Get data from PANZEA
wget http://www.panzea.org/dynamic/derivative_data/genotypes/AmesUSInbreds_AllZeaGBSv1.0_imputed-130508.zip
Reformat the hmp.txt.gz data to plink format by chromosome with TASSEL:
for file in *.gz
do
echo "$file: " $(run_pipeline.pl -Xmx15g -fork1 -h $file -export -exportType Plink -runfork1)
done
Merge the plink files to make one file - as opposed to 10 chromosomal files:
plink --file AmesUSInbreds_AllZeaGBSv1.0_imputed_20130508_chr10.plk --merge-list allfiles.txt --recode --out pedmapmerged
Reformat plink to vcf 4.1 because TASSEL's vcf is vcf 4.0 or something weird and screws things up.
plink --file pedmapmerged --make-bed --out GBSv_1
plink --bfile GBSv_1 --recode vcf --out GBSv_1
Use vcftools (can use plink too) to calculate allele frequency counts (note this is my absolute path from home dir)

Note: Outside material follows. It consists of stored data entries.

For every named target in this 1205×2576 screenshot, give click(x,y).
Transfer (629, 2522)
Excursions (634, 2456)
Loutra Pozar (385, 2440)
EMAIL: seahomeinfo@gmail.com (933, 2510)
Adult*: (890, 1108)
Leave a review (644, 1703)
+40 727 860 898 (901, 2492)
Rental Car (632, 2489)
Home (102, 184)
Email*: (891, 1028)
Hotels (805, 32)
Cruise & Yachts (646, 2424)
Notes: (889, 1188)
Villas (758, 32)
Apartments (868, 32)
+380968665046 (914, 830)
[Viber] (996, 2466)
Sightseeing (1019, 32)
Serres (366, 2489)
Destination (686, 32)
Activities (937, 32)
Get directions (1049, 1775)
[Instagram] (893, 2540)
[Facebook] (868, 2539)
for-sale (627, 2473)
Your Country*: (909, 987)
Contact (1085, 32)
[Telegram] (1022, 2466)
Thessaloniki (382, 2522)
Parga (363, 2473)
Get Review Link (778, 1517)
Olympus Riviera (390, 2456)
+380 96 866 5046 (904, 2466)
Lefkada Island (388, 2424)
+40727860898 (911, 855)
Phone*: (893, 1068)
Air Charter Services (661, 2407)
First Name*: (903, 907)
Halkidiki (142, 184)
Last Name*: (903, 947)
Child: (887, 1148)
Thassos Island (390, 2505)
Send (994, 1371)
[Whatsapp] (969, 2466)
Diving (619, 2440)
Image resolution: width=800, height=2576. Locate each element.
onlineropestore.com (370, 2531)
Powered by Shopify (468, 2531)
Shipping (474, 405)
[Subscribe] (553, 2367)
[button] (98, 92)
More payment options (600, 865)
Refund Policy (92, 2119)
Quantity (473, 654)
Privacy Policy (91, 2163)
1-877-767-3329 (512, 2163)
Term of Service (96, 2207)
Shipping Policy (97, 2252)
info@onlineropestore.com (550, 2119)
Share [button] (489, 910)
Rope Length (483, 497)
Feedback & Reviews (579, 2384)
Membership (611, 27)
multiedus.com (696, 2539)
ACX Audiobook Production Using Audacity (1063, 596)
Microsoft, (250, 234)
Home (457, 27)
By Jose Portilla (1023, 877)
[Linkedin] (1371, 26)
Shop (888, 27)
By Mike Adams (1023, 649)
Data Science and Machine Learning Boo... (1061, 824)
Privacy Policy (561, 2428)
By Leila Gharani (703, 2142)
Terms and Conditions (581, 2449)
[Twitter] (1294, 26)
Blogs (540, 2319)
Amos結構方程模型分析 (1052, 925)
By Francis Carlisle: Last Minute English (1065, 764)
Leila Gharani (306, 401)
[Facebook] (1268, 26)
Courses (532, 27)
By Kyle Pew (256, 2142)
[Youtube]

~/bin/vcftools_0.1.12b/bin/vcftools --gzvcf GBSv_1.vcf.gz --freq --out all_chr_GBS_SFS_analysis
Append .txt to the all_chr_GBS_SFS_analysis.frq file and rename column headers in vi.
Reformat data further with R and plot, see 'sfs.R' Note - this is the FOLDED sfs with GBS data. I don't think there's any Tripsacum included here. May need to double check that.